Seoul, South Korea

Lee Sedol, who has been defeated by the AI system AlphaGo. Credit: Google DeepMind

Tanguy Chouard, an editor with Nature, saw Google-DeepMind’s AI system AlphaGo defeat a human professional for the first time last year at the ancient board game Go. This week, he is watching top professional Lee Sedol take on AlphaGo, in Seoul, for a $1 million prize.

So that’s it — this morning Google DeepMind’s AI machine AlphaGo claimed a decisive victory against Lee Sedol by winning its third game in a row, meaning that the computer has now triumphed in the best-of-five tournament in Seoul.

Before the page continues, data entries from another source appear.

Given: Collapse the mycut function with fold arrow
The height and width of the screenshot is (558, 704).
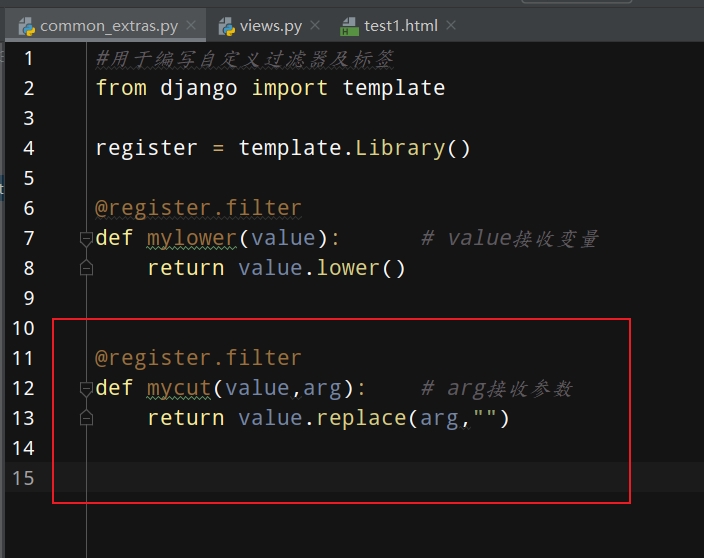Looking at the screenshot, I should click(x=86, y=388).
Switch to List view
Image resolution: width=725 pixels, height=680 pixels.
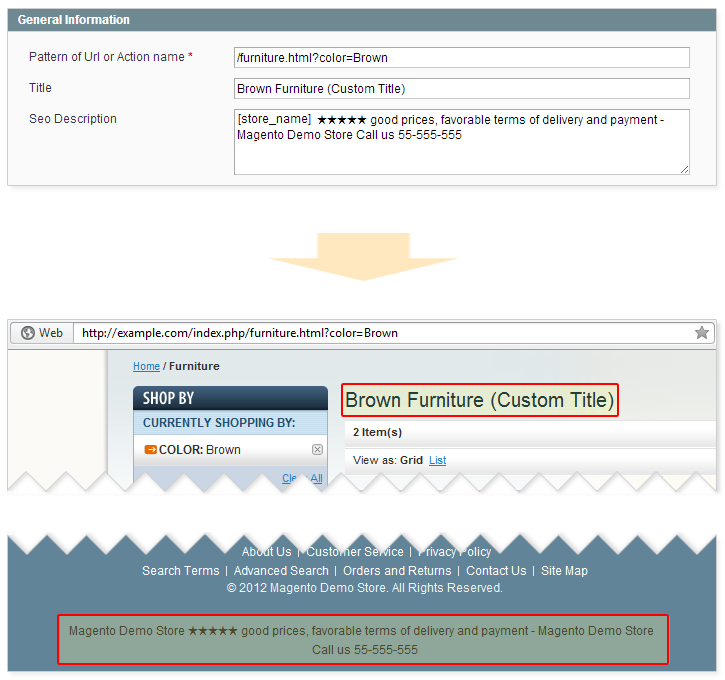click(437, 460)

Read more of Tanguy's blog at The Go Files.

For me, the drama that was set up at the start of this matchup — man vs machine in humanity’s most complex board game! – has faded away. The surprise now will be if Lee, who is one of the world’s top players of Go over the past decade, manages to win a single game against the AI system. Everyone wants Lee to win – but the cliche is going around here that his only chance is to pull out AlphaGo’s power plug.

Comprehensively outplayed

At the press conference after this deciding match in the series, the Google DeepMind team were polite and respectful — praising Lee for his “amazing genius and creative skills”, while official commentator Michael Redmond added that the South Korean professional had “played his best”.

Lee himself couldn’t disagree more. Speaking through a translator, he apologized for his play in this third game. Not that he had given up before the contest. He spent Thursday night studying the two first games with a group of fellow Korean professional players, and then kept playing more relaxed baduk on his resting day, I was told by Lee Hajin, Secretary General of the International Go Federation.

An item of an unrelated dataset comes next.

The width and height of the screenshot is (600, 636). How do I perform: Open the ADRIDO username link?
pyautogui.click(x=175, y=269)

But at the press conference, Lee Sedol said that he’d never felt as much pressure as he did in game 3. And while he had identified missed opportunities in game 2, he felt he could not win game 1 even if he replayed it today.

Independent commentators agreed that the machine had comprehensively outplayed the human. Andy Jackson, the vice president of the American Go Association (AGA), told me that Lee had lost the third game very early, by move 35. (A DeepMind scientist who was passing at the time said that this was in agreement with AlphaGo’s internal evaluation of its winning chances).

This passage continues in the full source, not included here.